Zu Sadhguru: Als Mystiker kann man bei ihm ansetzen, dass er nicht in erster Linie aus dem Intellekt urteilt, sondern aus der Bewusstheit, ein großes und tiefes Auge. Ich denke, er ist jemand, der ziemlich genau sehen kann, wie unser "mind" tickt und veranlagt ist. Die Frage, ob optimistisch oder pessimistisch würde sich dann so nicht stellen, sondern er sagt, was er sieht. So mein Eindruck (bin da viele Jahre im Übersetzerteam schon dabei).

Es ist aber ein Gesamtbild, und er ist auch viel mehr in Amerika unterwegs, ich würde daher die Einschätzung bei Europa etwas relativieren, zB gerade bei Deutschland den Trägheitsanteil senken. Grundsätzlich anzweifeln kann ich es aber nicht, weil ich einfach viel zu viel auf seine Wahrnehmung halte...

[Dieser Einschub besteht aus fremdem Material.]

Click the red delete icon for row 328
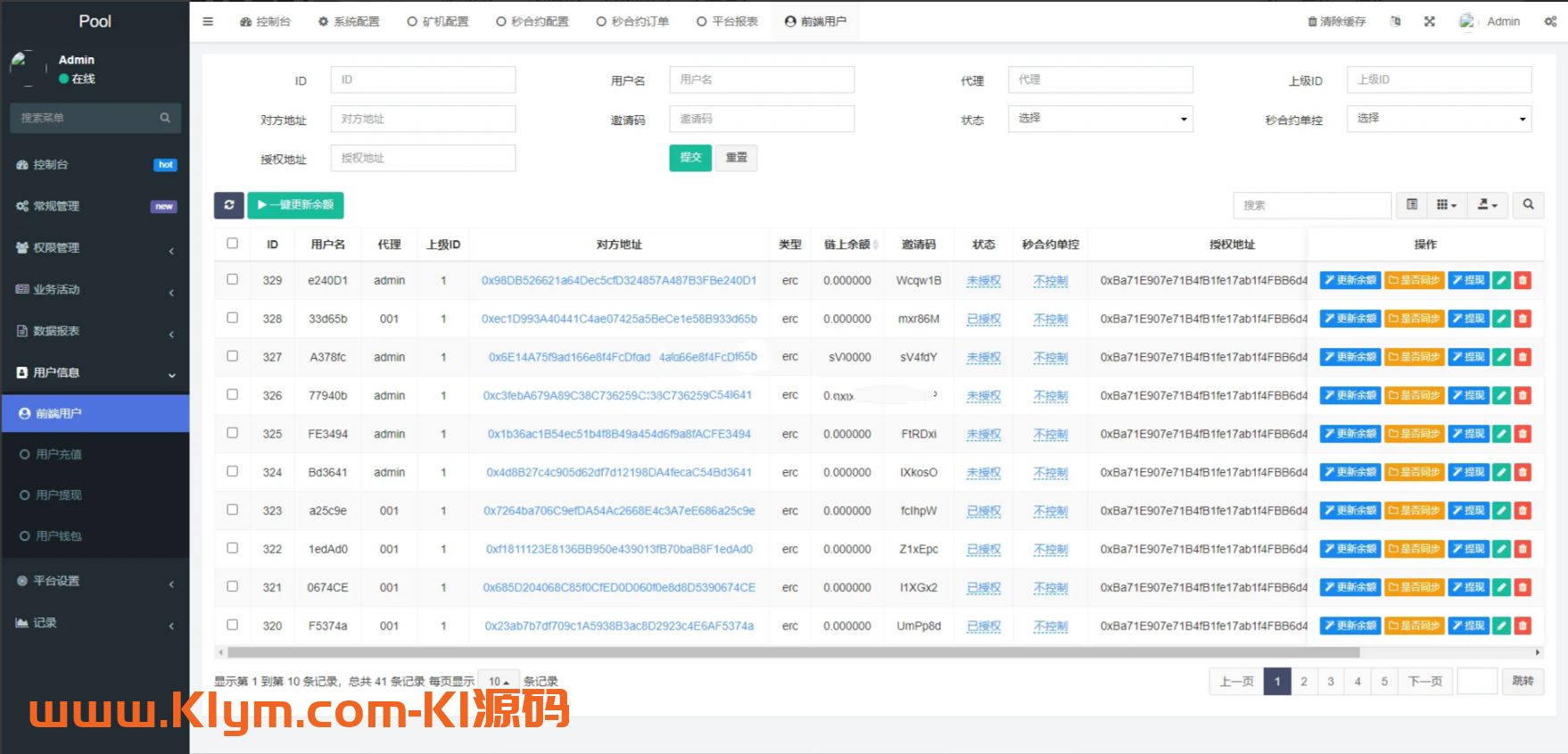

Wegen den Umfragen: ist es nicht so, dass diese nur im heutigen Setting gemacht werden können und dadurch vage sein können? Wenn eine solche vollautomatisierte Gesellschaft da ist, man sich an diese Entwicklung gewöhnt hat, sagen wir noch in der zweiten Generation, dann könnte das Meinungsbild doch schon anders ein, meine ich.

Also ich wäre für ein Grund Einkommen das würde vieles einfacher machen


vedian 
Beitragsersteller
 06.09.2025, 10:55

Die obige Zukunftsprognose ist da sehr ernüchternd. Nur ein Drittel würde besser dastehen mit...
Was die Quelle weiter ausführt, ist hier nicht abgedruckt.